▶ Required actions:
1. Reproduce word for word the part of the passage on munitions cleanup at the refuge that starts at "The Army responded" and ends at "solve the problem.".
2. Decide whether each statement below agrees with the passage on munitions cleanup at the refuge. Answer yes or no for each, and quote the words from the passage that settle it.
(a) The FWS made its request to the Army in May 2008.
(b) The Army agreed to provide the non-emergency support.
(c) Someone is proposing the multi-billion-dollar effort originally estimated.
3. Answer these questions from the passage on munitions cleanup at the refuge.
(a) Who normally conducts munitions response?
(b) In what month did the Army respond?
(c) At other BRAC ranges, what would cover such a response?

___ Source text ___

This was never a good idea, because EOD is NOT the same as munitions response, which is normally conducted by contractors with the proper tools and training. Today, with EOD teams fully occupied in Iraq and Afghanistan, it is out of the question.

In May 2008, FWS requested that the Army live up to the MOA by removing munitions piles and clearing ordnance from roads, the site of a planned visitors' center, and other areas. This request appears to be a reasonable, cost-effective way to enable limited, but substantial public use of a valuable natural resource.

The Army responded in July, pointing out that the FWS had agreed to limit use of the refuge "consistent with existing conditions." It said that it would not be able to provide the non-emergency support, and instead it recommended that the "FWS seek the funding required to allow these projects to be supported by the US Army Corps of Engineers or one of a number of UXO contractor ..."

At other BRAC ranges, the Army BRAC cleanup fund would cover such a response. No one is proposing the multi-billion-dollar effort originally estimated, so it would not break the bank. Still, because of the MOA, Congress needs to solve the problem.

___ Collected data ___

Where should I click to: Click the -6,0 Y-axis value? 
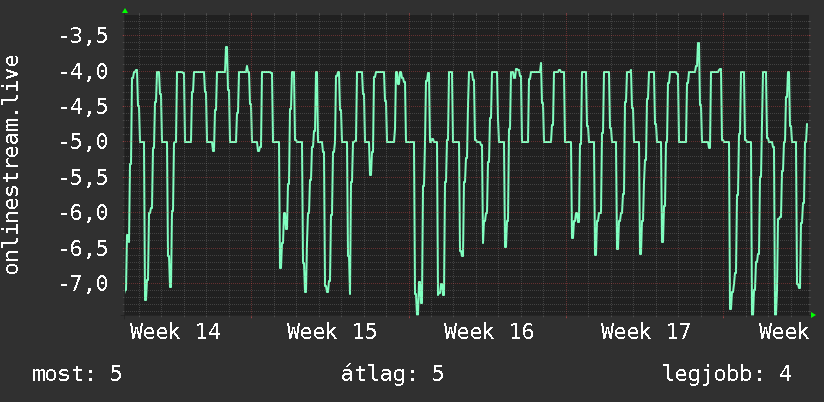[84, 213]
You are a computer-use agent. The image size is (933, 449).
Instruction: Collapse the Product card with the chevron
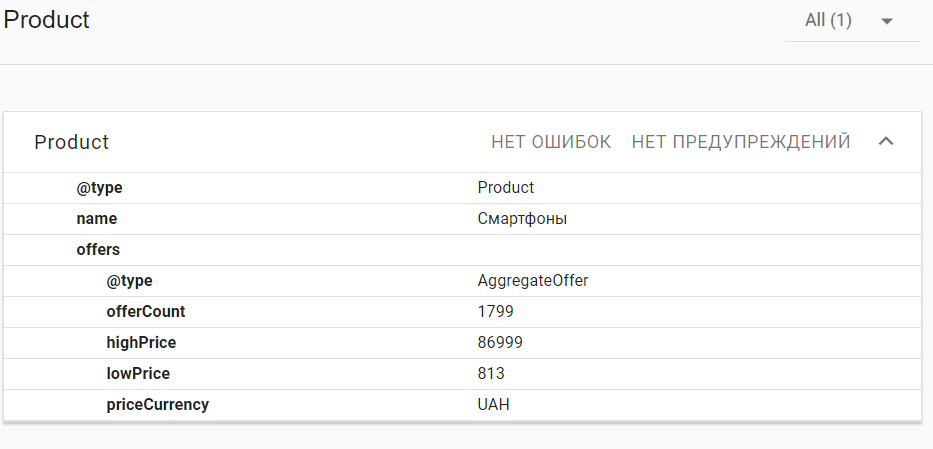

___

▶ Exercise answers:
1.
The Army responded in July, pointing out that the FWS had agreed to limit use of the refuge "consistent with existing conditions." It said that it would not be able to provide the non-emergency support, and instead it recommended that the "FWS seek the funding required to allow these projects to be supported by the US Army Corps of Engineers or one of a number of UXO contractor ..."

At other BRAC ranges, the Army BRAC cleanup fund would cover such a response. No one is proposing the multi-billion-dollar effort originally estimated, so it would not break the bank. Still, because of the MOA, Congress needs to solve the problem.

2.
(a) Yes: "In May 2008, FWS requested that the Army live up to the MOA"
(b) No: "It said that it would not be able to provide the non-emergency support"
(c) No: "No one is proposing the multi-billion-dollar effort originally estimated"

3.
(a) Contractors with the proper tools and training.
(b) July.
(c) The Army BRAC cleanup fund.